Learning from Delayed Feedback in Games via Extra Prediction
Yuma Fujimoto, Kenshi Abe, Kaito Ariu
TL;DR
This paper tackles the problem of time-delayed feedback in learning in games, showing that standard optimistic FTRL (OFTRL) loses both social regret optimality and convergence when delays occur. It introduces Weighted OFTRL (WOFTRL), which scales the optimistic term by a factor $n$, and proves that choosing $n=m+1$ (where $m$ is the delay) cancels the delay effects, yielding constant social regret and last-iterate convergence to Nash equilibria in poly-matrix zero-sum games. The authors provide RVU-based regret bounds, corollaries with $O(m^{2})$ regret under specific learning rates, and extensive experiments on Matching Pennies and Sato's game that validate the theory. They further show convergence guarantees in poly-matrix zero-sum settings with Legendre-type regularizers, including a last-iterate convergence result, and demonstrate these phenomena in Rock-Paper-Scissors experiments. Collectively, the work establishes a principled method to offset time-delay effects in multi-agent learning, with implications for delayed-feedback markets and multi-agent systems.
Abstract
This study raises and addresses the problem of time-delayed feedback in learning in games.

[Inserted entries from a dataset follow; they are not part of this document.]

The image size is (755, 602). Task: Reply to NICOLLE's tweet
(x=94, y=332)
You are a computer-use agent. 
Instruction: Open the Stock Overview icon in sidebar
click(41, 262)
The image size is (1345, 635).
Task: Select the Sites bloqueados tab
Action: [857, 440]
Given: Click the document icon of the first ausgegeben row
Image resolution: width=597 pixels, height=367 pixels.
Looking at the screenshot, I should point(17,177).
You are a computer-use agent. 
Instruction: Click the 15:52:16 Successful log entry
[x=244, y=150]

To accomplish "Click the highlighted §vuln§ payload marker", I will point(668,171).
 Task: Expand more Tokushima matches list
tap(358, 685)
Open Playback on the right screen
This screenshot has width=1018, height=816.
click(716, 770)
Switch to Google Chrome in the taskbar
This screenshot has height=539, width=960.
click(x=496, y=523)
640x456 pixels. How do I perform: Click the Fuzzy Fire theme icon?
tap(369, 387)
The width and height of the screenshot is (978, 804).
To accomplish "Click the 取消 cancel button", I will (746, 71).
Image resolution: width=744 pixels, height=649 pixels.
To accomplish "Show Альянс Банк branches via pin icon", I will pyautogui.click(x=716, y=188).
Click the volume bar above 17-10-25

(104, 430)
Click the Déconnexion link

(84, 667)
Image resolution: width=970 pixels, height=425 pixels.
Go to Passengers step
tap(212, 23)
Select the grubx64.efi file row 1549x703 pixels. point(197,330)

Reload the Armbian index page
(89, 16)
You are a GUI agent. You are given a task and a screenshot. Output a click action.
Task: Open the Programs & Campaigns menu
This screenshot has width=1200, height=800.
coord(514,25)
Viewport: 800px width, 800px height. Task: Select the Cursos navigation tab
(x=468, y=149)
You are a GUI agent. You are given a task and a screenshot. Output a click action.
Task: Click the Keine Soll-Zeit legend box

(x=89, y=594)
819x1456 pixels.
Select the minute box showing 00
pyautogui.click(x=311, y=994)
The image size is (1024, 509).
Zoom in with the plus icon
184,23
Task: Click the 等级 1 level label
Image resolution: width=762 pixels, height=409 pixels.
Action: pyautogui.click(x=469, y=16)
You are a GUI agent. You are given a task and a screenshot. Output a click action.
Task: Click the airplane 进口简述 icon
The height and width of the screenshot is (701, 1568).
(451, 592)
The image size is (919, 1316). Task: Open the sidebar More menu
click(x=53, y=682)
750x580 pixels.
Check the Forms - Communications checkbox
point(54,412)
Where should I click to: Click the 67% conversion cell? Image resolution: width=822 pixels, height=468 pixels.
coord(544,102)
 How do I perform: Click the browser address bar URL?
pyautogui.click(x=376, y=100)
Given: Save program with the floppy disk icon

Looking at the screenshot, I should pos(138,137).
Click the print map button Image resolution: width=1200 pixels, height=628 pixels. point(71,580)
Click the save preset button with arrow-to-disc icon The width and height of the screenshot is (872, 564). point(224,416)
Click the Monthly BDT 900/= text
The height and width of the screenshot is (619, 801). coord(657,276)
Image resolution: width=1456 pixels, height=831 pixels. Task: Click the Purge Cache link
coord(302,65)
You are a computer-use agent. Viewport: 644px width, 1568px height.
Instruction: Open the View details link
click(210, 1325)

Because learning in games assumes that multiple agents independently learn their strategies, a discrepancy in optimization often emerges among the agents. To overcome this discrepancy, the prediction of the future reward is incorporated into algorithms, typically known as Optimistic Follow-the-Regularized-Leader (OFTRL). However, the time delay in observing the past rewards hinders the prediction. Indeed, this study firstly proves that even a single-step delay worsens the performance of OFTRL from the aspects of social regret and convergence. This study proposes the weighted OFTRL (WOFTRL), where the prediction vector of the next reward in OFTRL is weighted $n$ times. We further capture an intuition that the optimistic weight cancels out this time delay. We prove that when the optimistic weight exceeds the time delay, our WOFTRL recovers the good performances that social regret is constant in general-sum normal-form games, and the strategies last-iterate converge to the Nash equilibrium in poly-matrix zero-sum games. The theoretical results are supported and strengthened by our experiments.